Les forces de sécurité iraniennes ont fait usage d’une «force létale excessive et illégale» contre des manifestants entre octobre et novembre de cette année, a déclaré mercredi l’ONG Human Rights Watch (HRW).
«Les autorités iraniennes ont déclenché une violence alarmante contre les manifestants à Sanandaj depuis septembre», a déclaré Tara Sepehri Far, chercheuse senior sur l’Iran à HRW.
«Tant les manifestations que la réponse brutale du gouvernement à celles-ci reflètent la répression de longue date du gouvernement à l’égard des libertés culturelles et politiques du peuple kurde», a-t-elle ajouté.
Elle a exhorté la mission d’enquête des Nations unies sur l’Iran à enquêter sur ces abus dans le cadre d’un rapport sur les violations des droits de l’homme à l’encontre de «manifestants pour la plupart pacifiques dans tout le pays».
Selon les enquêteurs de HRW, les agents des forces de sécurité ont fait un usage excessif et mortel de la force contre les manifestants anti-gouvernementaux, en violation du droit international des droits de l’homme, d’après l’analyse des vidéos et des photographies publiées sur les médias sociaux pendant la période en question.
En outre, l’organisation a interrogé 14 victimes et témoins, dont trois anciens détenus et des parents de détenus.
Les officiers, qui auraient utilisé des fusils de chasse et des fusils d’assaut, auraient tiré à balles réelles, des plombs et des gaz lacrymogènes sur les manifestants et les maisons, détruisant des biens privés.

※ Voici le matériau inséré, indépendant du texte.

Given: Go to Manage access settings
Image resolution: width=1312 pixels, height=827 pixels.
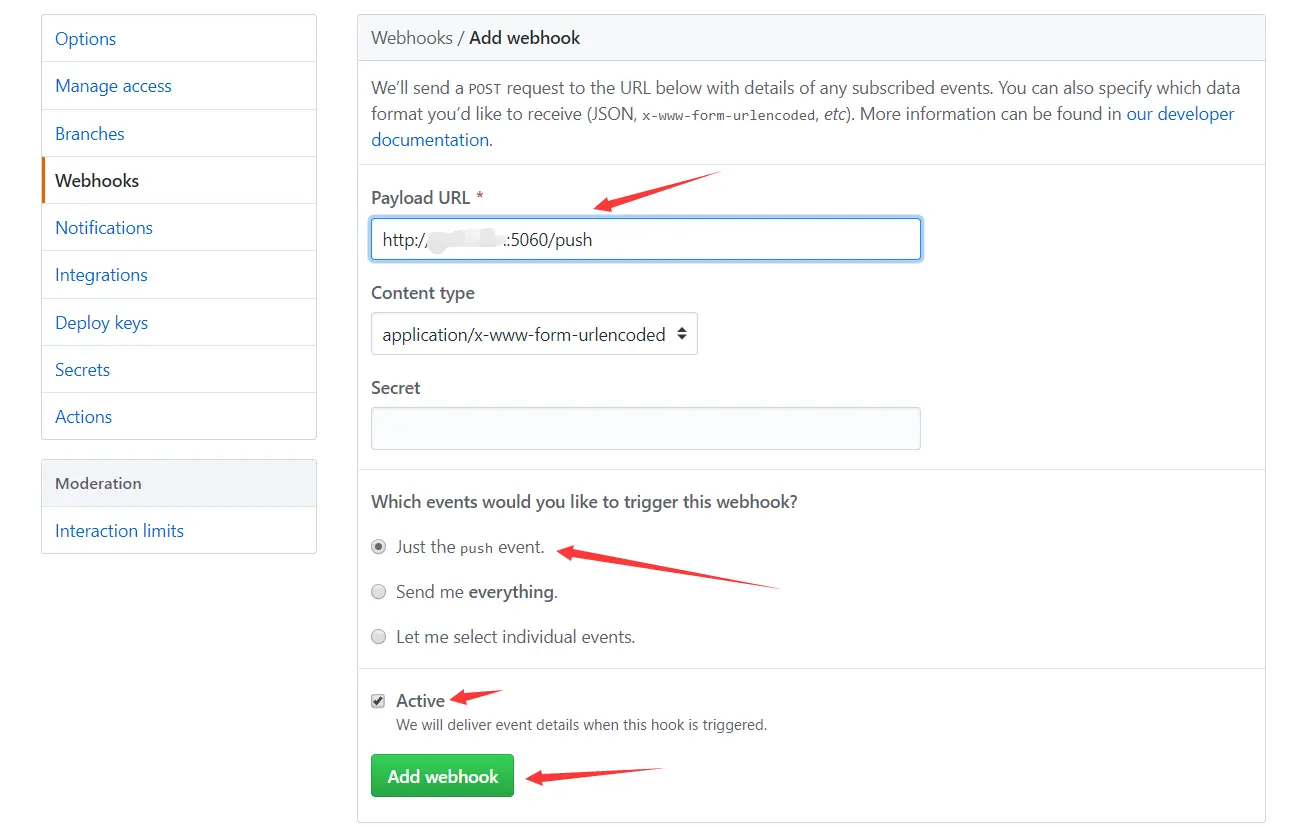Looking at the screenshot, I should point(113,86).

Les forces de sécurité peuvent prendre des mesures appropriées contre certains manifestants qui commettent des actes de violence, mais cela ne justifie pas l’usage excessif de la force par les forces de sécurité, dénonce l’ONG.

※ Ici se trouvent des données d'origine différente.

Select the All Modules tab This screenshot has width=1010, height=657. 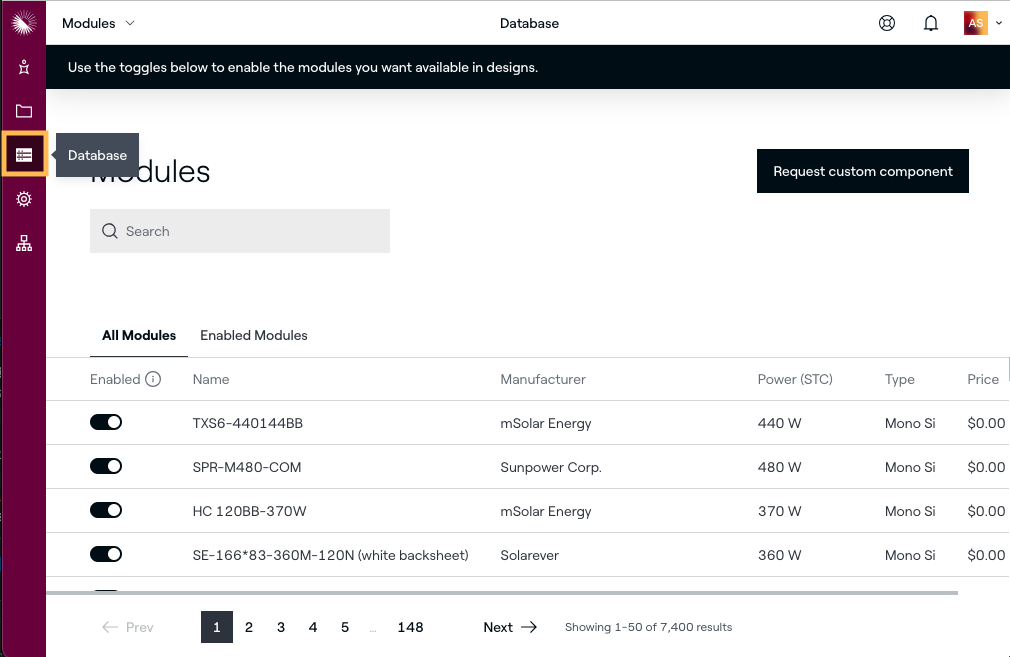coord(139,335)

Entre-temps, l’organisation a documenté des abus contre les détenus, y compris des femmes et des enfants. Ces violations comprennent la détention arbitraire, la torture, les mauvais traitements, les menaces ou les agressions sexuelles.
«Les autorités iraniennes ont considérablement intensifié les abus contre les manifestants en détention», a déploré Sepehri Far, avant de souligner que les gouvernements qui cherchent à tenir l’Iran responsable des violations des droits devraient accorder une attention particulière aux abus contre les détenus.